» **TASK OBJECTIVE**: All of the data needs to be repeated exactly.

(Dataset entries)

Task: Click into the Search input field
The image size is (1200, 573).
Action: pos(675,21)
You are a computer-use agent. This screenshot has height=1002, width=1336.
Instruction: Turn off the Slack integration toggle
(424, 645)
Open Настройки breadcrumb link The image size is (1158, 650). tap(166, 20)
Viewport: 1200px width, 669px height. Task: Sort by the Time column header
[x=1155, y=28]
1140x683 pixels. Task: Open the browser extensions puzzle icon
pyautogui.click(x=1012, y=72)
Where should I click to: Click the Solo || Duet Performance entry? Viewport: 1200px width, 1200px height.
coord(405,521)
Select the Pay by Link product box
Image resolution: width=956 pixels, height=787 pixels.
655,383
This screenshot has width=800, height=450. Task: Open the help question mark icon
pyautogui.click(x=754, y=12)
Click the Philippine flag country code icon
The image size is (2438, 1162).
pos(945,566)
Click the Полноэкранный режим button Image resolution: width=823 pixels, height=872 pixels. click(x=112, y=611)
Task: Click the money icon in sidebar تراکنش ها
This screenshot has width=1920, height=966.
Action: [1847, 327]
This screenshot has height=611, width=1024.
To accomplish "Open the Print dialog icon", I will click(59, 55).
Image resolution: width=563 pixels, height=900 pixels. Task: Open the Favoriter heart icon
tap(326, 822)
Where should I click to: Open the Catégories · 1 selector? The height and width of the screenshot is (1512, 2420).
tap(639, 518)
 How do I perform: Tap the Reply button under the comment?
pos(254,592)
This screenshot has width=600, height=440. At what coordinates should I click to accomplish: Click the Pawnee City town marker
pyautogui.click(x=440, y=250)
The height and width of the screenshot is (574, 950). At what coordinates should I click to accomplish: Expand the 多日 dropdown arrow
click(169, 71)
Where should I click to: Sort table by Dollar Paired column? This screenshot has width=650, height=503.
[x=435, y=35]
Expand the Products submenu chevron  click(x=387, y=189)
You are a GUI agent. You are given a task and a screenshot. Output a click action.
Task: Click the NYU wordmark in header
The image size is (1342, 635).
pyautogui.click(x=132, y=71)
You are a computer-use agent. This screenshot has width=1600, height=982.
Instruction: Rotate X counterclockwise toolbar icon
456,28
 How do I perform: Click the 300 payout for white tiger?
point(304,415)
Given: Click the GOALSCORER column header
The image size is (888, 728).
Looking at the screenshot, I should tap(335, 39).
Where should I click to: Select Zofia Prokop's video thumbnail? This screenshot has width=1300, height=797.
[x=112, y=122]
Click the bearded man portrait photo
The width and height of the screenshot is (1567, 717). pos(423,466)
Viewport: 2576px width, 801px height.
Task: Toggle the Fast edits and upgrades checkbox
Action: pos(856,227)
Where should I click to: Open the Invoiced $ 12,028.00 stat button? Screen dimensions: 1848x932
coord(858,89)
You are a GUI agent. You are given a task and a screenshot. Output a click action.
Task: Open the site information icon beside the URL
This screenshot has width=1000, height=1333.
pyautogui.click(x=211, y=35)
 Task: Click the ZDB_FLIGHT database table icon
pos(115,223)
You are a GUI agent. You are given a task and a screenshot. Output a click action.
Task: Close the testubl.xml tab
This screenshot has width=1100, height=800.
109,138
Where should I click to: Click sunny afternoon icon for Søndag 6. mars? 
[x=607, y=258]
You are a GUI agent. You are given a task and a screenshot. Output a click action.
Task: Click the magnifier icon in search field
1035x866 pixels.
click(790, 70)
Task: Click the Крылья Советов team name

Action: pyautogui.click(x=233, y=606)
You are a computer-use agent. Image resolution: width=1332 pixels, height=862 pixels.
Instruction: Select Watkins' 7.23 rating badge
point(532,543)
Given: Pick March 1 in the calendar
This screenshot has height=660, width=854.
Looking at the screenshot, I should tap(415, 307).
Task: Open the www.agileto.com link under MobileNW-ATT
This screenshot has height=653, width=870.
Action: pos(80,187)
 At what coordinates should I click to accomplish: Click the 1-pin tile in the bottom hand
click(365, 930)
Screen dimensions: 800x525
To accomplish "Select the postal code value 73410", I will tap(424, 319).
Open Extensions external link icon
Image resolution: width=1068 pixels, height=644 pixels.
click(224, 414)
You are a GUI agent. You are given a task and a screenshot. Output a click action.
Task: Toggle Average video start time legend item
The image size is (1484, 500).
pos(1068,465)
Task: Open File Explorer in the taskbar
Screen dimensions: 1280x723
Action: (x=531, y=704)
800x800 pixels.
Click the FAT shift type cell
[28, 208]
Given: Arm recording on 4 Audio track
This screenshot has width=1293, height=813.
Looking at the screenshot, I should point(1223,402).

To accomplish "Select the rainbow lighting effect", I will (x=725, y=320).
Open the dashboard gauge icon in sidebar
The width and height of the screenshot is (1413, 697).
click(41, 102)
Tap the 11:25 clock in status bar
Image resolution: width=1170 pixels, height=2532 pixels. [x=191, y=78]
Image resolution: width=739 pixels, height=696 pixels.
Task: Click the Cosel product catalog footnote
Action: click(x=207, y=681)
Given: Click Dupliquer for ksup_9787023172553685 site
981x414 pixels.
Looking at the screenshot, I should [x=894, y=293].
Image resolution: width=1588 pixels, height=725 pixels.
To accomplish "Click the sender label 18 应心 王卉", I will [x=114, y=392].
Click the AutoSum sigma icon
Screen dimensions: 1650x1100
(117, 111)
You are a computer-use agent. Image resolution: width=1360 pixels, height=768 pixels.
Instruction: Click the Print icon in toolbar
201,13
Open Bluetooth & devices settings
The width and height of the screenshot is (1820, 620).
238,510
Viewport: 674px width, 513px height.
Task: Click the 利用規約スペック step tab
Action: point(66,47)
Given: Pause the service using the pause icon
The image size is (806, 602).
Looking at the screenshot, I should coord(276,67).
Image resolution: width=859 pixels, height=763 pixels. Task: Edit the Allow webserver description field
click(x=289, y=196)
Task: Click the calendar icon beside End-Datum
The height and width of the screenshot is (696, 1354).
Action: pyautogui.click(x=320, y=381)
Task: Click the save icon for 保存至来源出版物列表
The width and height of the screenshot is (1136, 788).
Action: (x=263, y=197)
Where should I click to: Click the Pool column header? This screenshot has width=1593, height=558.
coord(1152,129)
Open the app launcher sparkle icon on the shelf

» **YOUR SOLUTION**:
Task: Click into the Search input field
The image size is (1200, 573).
Action: pos(675,21)
You are a computer-use agent. This screenshot has height=1002, width=1336.
Instruction: Turn off the Slack integration toggle
(424, 645)
Open Настройки breadcrumb link The image size is (1158, 650). tap(166, 20)
Viewport: 1200px width, 669px height. Task: Sort by the Time column header
[x=1155, y=28]
1140x683 pixels. Task: Open the browser extensions puzzle icon
pyautogui.click(x=1012, y=72)
Where should I click to: Click the Solo || Duet Performance entry? Viewport: 1200px width, 1200px height.
coord(405,521)
Select the Pay by Link product box
Image resolution: width=956 pixels, height=787 pixels.
655,383
This screenshot has width=800, height=450. Task: Open the help question mark icon
pyautogui.click(x=754, y=12)
Click the Philippine flag country code icon
The image size is (2438, 1162).
pos(945,566)
Click the Полноэкранный режим button Image resolution: width=823 pixels, height=872 pixels. click(x=112, y=611)
Task: Click the money icon in sidebar تراکنش ها
This screenshot has width=1920, height=966.
Action: [1847, 327]
This screenshot has height=611, width=1024.
To accomplish "Open the Print dialog icon", I will click(59, 55).
Image resolution: width=563 pixels, height=900 pixels. Task: Open the Favoriter heart icon
tap(326, 822)
Where should I click to: Open the Catégories · 1 selector? The height and width of the screenshot is (1512, 2420).
tap(639, 518)
 How do I perform: Tap the Reply button under the comment?
pos(254,592)
This screenshot has width=600, height=440. At what coordinates should I click to accomplish: Click the Pawnee City town marker
pyautogui.click(x=440, y=250)
The height and width of the screenshot is (574, 950). At what coordinates should I click to accomplish: Expand the 多日 dropdown arrow
click(169, 71)
Where should I click to: Sort table by Dollar Paired column? This screenshot has width=650, height=503.
[x=435, y=35]
Expand the Products submenu chevron  click(x=387, y=189)
You are a GUI agent. You are given a task and a screenshot. Output a click action.
Task: Click the NYU wordmark in header
The image size is (1342, 635).
pyautogui.click(x=132, y=71)
You are a computer-use agent. This screenshot has width=1600, height=982.
Instruction: Rotate X counterclockwise toolbar icon
456,28
 How do I perform: Click the 300 payout for white tiger?
point(304,415)
Given: Click the GOALSCORER column header
The image size is (888, 728).
Looking at the screenshot, I should tap(335, 39).
Where should I click to: Select Zofia Prokop's video thumbnail? This screenshot has width=1300, height=797.
[x=112, y=122]
Click the bearded man portrait photo
The width and height of the screenshot is (1567, 717). pos(423,466)
Viewport: 2576px width, 801px height.
Task: Toggle the Fast edits and upgrades checkbox
Action: pos(856,227)
Where should I click to: Open the Invoiced $ 12,028.00 stat button? Screen dimensions: 1848x932
coord(858,89)
You are a GUI agent. You are given a task and a screenshot. Output a click action.
Task: Open the site information icon beside the URL
This screenshot has width=1000, height=1333.
pyautogui.click(x=211, y=35)
 Task: Click the ZDB_FLIGHT database table icon
pos(115,223)
You are a GUI agent. You are given a task and a screenshot. Output a click action.
Task: Close the testubl.xml tab
This screenshot has width=1100, height=800.
109,138
Where should I click to: Click sunny afternoon icon for Søndag 6. mars? 
[x=607, y=258]
You are a GUI agent. You are given a task and a screenshot. Output a click action.
Task: Click the magnifier icon in search field
1035x866 pixels.
click(790, 70)
Task: Click the Крылья Советов team name

Action: pyautogui.click(x=233, y=606)
You are a computer-use agent. Image resolution: width=1332 pixels, height=862 pixels.
Instruction: Select Watkins' 7.23 rating badge
point(532,543)
Given: Pick March 1 in the calendar
This screenshot has height=660, width=854.
Looking at the screenshot, I should tap(415, 307).
Task: Open the www.agileto.com link under MobileNW-ATT
This screenshot has height=653, width=870.
Action: pos(80,187)
 At what coordinates should I click to accomplish: Click the 1-pin tile in the bottom hand
click(365, 930)
Screen dimensions: 800x525
To accomplish "Select the postal code value 73410", I will tap(424, 319).
Open Extensions external link icon
Image resolution: width=1068 pixels, height=644 pixels.
click(224, 414)
You are a GUI agent. You are given a task and a screenshot. Output a click action.
Task: Toggle Average video start time legend item
The image size is (1484, 500).
pos(1068,465)
Task: Open File Explorer in the taskbar
Screen dimensions: 1280x723
Action: (x=531, y=704)
800x800 pixels.
Click the FAT shift type cell
[28, 208]
Given: Arm recording on 4 Audio track
This screenshot has width=1293, height=813.
Looking at the screenshot, I should point(1223,402).

To accomplish "Select the rainbow lighting effect", I will (x=725, y=320).
Open the dashboard gauge icon in sidebar
The width and height of the screenshot is (1413, 697).
click(41, 102)
Tap the 11:25 clock in status bar
Image resolution: width=1170 pixels, height=2532 pixels. [x=191, y=78]
Image resolution: width=739 pixels, height=696 pixels.
Task: Click the Cosel product catalog footnote
Action: click(x=207, y=681)
Given: Click Dupliquer for ksup_9787023172553685 site
981x414 pixels.
Looking at the screenshot, I should [x=894, y=293].
Image resolution: width=1588 pixels, height=725 pixels.
To accomplish "Click the sender label 18 应心 王卉", I will [x=114, y=392].
Click the AutoSum sigma icon
Screen dimensions: 1650x1100
(117, 111)
You are a computer-use agent. Image resolution: width=1360 pixels, height=768 pixels.
Instruction: Click the Print icon in toolbar
201,13
Open Bluetooth & devices settings
The width and height of the screenshot is (1820, 620).
238,510
Viewport: 674px width, 513px height.
Task: Click the 利用規約スペック step tab
Action: point(66,47)
Given: Pause the service using the pause icon
The image size is (806, 602).
Looking at the screenshot, I should coord(276,67).
Image resolution: width=859 pixels, height=763 pixels. Task: Edit the Allow webserver description field
click(x=289, y=196)
Task: Click the calendar icon beside End-Datum
The height and width of the screenshot is (696, 1354).
Action: pyautogui.click(x=320, y=381)
Task: Click the save icon for 保存至来源出版物列表
The width and height of the screenshot is (1136, 788).
Action: (x=263, y=197)
Where should I click to: Click the Pool column header? This screenshot has width=1593, height=558.
coord(1152,129)
Open the app launcher sparkle icon on the shelf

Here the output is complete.